Palavras de direito não podem ser tortas
Deonísio da Silva*
Advogados, promotores e juízes devem mirar-se no exemplo da linguagem da mídia para refazer seus textos. Sei que é raro a mídia dar algum bom exemplo e este Observatório da Imprensa é o lugar em que mais tenho criticado os desjeitosos pecados de nossa mídia por palavras, atos ou omissões, os três modos clássicos que temos de errar, mas eles errariam menos se trocassem o palavreado jurídico de insólitas complicações por um texto capaz de ser entendido por quem sabe ler e escrever.
Vou dar dois pequenos exemplos e voltarei ao assunto, no qual já estive tantas, em outras oportunidades.
Cena um. Departamento Jurídico XI de Agosto, em São Paulo.
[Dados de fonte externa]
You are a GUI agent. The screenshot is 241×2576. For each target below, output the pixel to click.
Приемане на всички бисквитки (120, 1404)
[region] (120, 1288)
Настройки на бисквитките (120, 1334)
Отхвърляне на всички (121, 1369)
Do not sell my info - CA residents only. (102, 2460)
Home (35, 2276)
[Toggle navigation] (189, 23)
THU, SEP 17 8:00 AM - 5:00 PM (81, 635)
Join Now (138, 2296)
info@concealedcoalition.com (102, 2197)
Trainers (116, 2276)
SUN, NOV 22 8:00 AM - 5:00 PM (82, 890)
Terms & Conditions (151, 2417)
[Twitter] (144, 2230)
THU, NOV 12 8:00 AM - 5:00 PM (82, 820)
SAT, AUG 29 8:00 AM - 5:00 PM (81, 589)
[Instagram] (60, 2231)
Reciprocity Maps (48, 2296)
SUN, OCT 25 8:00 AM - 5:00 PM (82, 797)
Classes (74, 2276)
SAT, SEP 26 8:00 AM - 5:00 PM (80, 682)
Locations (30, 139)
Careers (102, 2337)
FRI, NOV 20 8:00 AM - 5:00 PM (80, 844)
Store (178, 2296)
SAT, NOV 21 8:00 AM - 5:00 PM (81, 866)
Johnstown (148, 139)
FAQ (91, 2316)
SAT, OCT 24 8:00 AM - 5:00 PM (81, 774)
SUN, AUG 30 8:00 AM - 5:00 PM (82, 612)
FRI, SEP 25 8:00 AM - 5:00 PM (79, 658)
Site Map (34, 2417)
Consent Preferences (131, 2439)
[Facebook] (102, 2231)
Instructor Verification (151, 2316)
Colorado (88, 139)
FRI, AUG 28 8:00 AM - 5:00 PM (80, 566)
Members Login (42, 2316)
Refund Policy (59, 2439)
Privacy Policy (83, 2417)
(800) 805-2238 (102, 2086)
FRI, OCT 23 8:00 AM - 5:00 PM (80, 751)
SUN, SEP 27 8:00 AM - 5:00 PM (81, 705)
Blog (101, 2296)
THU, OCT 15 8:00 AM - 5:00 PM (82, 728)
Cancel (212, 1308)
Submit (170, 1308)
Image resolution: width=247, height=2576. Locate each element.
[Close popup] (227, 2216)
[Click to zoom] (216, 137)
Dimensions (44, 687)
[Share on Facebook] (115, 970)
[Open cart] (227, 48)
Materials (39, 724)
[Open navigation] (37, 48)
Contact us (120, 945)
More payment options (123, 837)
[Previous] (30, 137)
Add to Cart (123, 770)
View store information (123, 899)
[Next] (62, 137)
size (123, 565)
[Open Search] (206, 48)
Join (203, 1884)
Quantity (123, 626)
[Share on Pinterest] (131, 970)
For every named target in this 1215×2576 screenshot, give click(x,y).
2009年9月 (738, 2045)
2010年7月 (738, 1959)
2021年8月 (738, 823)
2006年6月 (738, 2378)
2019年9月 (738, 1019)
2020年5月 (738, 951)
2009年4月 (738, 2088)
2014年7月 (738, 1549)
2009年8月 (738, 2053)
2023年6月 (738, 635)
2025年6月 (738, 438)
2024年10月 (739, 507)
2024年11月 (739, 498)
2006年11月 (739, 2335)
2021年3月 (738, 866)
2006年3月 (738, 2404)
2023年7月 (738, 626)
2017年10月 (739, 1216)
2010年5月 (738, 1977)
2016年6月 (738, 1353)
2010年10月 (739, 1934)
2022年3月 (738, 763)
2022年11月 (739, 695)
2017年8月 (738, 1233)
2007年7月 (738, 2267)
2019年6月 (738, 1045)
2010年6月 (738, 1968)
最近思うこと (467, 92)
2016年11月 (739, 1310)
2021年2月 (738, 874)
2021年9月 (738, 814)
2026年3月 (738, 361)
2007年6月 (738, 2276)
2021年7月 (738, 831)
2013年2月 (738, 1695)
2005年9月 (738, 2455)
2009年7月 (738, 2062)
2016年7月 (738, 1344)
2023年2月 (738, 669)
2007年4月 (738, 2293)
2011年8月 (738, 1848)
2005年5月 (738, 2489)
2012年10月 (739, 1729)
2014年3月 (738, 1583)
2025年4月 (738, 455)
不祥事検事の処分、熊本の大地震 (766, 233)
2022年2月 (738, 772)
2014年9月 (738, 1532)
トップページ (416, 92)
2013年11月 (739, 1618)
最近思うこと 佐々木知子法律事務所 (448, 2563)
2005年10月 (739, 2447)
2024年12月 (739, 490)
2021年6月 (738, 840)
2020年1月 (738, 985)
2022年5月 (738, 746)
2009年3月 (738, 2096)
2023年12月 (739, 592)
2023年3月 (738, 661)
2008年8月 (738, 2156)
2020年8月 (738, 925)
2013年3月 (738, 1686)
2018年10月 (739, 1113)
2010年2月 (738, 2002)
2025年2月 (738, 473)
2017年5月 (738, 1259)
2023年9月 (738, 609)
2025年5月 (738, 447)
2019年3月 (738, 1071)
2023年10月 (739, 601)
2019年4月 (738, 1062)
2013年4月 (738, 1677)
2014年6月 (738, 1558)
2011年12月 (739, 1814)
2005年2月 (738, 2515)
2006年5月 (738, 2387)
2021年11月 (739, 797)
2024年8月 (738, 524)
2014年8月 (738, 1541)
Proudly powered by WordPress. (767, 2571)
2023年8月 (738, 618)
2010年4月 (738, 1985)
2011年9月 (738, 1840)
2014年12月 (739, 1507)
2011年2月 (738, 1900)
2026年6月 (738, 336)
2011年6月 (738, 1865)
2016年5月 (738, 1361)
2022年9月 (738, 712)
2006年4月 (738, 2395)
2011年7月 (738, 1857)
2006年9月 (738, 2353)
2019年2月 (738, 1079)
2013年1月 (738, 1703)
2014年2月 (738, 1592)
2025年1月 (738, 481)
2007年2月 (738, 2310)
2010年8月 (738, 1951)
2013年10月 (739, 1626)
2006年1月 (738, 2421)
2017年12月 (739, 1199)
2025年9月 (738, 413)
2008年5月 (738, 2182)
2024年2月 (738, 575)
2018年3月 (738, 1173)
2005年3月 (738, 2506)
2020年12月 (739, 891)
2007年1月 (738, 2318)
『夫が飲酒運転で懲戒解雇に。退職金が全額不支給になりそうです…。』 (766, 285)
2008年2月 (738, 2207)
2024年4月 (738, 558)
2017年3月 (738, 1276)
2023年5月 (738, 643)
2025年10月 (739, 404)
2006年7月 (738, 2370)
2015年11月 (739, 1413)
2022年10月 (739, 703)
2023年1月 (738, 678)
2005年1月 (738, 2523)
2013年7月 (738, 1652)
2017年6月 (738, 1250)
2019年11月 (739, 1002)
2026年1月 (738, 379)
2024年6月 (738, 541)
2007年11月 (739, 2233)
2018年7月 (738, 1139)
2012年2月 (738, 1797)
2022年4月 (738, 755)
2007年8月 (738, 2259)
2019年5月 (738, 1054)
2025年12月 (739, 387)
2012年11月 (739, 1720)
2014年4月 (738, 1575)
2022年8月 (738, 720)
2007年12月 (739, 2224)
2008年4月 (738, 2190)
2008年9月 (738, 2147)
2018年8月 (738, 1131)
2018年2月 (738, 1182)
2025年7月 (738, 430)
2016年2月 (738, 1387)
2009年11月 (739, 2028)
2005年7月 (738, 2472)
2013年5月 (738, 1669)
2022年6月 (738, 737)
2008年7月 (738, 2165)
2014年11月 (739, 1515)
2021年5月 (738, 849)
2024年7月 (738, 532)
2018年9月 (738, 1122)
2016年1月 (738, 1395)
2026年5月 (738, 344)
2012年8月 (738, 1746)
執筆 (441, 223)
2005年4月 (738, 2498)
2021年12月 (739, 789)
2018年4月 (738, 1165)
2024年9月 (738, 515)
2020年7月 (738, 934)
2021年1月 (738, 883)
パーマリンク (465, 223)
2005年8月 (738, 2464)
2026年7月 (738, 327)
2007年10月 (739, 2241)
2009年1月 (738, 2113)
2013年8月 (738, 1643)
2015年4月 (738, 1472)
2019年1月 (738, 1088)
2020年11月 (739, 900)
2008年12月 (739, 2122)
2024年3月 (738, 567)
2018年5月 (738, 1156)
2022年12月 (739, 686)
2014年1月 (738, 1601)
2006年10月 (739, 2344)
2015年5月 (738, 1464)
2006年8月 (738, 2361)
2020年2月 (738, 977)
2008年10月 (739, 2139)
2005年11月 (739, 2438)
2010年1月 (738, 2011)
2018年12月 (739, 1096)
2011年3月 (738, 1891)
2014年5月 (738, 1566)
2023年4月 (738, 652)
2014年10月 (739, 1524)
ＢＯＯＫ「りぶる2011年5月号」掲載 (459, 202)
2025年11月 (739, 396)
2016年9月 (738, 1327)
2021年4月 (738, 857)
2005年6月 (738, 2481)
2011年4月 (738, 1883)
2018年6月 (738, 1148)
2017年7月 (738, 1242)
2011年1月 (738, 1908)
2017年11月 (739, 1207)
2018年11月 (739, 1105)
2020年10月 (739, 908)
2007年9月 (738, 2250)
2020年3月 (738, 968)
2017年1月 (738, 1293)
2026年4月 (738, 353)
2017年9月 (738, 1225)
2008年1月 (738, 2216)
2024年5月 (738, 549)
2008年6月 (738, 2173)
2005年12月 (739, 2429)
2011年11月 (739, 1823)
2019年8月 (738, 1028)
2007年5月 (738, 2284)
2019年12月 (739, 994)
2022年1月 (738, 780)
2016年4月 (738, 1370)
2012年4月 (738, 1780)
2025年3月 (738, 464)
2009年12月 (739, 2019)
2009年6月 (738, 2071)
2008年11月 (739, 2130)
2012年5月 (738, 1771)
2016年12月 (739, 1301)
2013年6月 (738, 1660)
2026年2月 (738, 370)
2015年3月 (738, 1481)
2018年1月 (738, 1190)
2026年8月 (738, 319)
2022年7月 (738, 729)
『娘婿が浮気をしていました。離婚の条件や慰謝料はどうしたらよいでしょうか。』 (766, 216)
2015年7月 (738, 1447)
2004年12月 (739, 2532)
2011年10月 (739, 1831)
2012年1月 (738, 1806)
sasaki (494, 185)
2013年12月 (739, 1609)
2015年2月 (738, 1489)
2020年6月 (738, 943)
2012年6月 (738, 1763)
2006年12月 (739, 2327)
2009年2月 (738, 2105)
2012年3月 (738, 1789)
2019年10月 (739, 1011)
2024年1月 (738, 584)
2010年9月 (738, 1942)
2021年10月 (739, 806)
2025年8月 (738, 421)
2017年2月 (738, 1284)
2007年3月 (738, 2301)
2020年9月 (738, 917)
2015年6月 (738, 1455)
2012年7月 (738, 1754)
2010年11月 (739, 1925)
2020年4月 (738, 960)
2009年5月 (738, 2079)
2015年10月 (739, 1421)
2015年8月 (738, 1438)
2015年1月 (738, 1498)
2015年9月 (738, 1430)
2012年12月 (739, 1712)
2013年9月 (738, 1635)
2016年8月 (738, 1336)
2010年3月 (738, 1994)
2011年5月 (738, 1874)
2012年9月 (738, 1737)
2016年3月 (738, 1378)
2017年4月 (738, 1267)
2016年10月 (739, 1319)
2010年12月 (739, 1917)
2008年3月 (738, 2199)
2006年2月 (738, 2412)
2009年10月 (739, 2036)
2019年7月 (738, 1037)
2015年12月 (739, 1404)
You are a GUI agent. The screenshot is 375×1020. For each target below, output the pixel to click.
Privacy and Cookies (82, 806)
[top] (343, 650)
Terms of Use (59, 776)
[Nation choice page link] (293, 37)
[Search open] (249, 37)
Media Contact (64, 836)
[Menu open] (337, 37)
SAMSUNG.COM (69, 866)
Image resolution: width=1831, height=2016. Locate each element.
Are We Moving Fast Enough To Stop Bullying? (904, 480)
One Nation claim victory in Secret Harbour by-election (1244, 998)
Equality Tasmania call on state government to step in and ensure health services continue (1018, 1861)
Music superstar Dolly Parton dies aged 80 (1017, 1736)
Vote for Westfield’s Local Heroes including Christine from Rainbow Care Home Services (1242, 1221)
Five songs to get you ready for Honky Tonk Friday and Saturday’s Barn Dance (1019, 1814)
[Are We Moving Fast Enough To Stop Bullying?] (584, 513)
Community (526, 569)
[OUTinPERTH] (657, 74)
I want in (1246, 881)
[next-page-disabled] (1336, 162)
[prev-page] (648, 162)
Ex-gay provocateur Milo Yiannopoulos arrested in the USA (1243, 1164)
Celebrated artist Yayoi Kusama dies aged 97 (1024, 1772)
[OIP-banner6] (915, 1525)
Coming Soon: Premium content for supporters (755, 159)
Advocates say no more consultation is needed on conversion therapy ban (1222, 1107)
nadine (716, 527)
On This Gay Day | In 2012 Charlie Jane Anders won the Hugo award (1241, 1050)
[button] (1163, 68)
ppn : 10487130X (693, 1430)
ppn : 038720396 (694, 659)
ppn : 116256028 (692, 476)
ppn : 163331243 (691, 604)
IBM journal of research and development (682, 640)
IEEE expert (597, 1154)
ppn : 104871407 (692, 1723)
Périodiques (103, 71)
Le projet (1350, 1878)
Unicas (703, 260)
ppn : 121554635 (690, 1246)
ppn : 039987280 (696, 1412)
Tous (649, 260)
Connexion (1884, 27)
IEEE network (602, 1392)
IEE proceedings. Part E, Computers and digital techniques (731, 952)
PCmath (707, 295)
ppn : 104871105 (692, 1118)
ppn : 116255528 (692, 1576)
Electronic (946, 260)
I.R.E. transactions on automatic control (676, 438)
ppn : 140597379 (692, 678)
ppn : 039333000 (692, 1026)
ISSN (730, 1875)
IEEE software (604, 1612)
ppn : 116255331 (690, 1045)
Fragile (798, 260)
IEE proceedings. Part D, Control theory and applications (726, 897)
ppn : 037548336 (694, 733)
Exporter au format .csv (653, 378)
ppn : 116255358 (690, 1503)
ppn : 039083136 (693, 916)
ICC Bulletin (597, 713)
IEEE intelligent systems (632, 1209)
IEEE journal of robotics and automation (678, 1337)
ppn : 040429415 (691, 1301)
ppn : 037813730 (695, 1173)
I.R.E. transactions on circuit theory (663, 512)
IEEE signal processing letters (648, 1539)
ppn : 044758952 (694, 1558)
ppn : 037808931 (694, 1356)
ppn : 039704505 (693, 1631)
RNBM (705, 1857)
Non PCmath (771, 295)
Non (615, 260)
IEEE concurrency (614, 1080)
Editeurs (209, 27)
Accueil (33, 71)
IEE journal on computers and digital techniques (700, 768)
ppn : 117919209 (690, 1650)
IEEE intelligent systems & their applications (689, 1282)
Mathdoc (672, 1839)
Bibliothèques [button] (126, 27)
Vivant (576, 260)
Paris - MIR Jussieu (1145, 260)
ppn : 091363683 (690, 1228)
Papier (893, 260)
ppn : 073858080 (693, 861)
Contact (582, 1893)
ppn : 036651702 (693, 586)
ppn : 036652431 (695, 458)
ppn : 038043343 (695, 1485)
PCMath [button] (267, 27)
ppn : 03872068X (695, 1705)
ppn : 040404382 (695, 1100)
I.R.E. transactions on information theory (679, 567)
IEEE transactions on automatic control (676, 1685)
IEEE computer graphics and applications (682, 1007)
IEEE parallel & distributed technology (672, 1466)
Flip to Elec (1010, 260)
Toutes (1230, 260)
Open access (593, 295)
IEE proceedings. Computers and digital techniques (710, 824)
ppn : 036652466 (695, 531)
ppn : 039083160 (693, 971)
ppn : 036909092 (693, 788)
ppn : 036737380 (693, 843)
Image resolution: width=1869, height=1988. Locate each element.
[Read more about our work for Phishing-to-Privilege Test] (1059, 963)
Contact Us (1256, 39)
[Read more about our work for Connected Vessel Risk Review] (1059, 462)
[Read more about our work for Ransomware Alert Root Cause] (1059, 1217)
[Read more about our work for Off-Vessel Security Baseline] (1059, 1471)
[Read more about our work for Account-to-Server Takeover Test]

Um estudante de Direito atendia um pobre homem que queria saber o que de ruim poderia acontecer: tinha uma dívida e não podia pagá-la. Estava apreensivo. Todos os dias o credor o ameaçava. Ele, então, procurara socorro jurídico, como quem vai à farmácia comprar um analgésico ou um purgante para resolver um problema. Até que estava entendendo as etapas do processo, mas quando ouviu que, se nenhuma das explicações do doutorzinho desse certo, ele seria executado, o pobre homem estremeceu. Achou que fossem matá-lo.
Para pior
Cena dois. Tribunal de júri. O réu, algemado, ouviu tudo, mas também falou tudo o que quis. Foi a única ocasião em que pôde falar em toda a sua vida, sem nenhuma interrupção, a não ser algumas perguntas de difícil entendimento. Quando enfim, depois de reunir o corpo de jurados, o juiz leu a sentença, ele entendeu menos ainda. O defensor não percebera que seu cliente não entendera nada e perguntou: “E daí? O senhor quer apelar?”.
Assim, de nada adianta a Lei garantir coisa nenhuma, pois ainda não deu conta de garantir que as pessoas entendam, não o que está escrito, mas o que é ali falado. E a linguagem jurídica, em vez de contribuir para que as leis sejam entendidas, atrapalha.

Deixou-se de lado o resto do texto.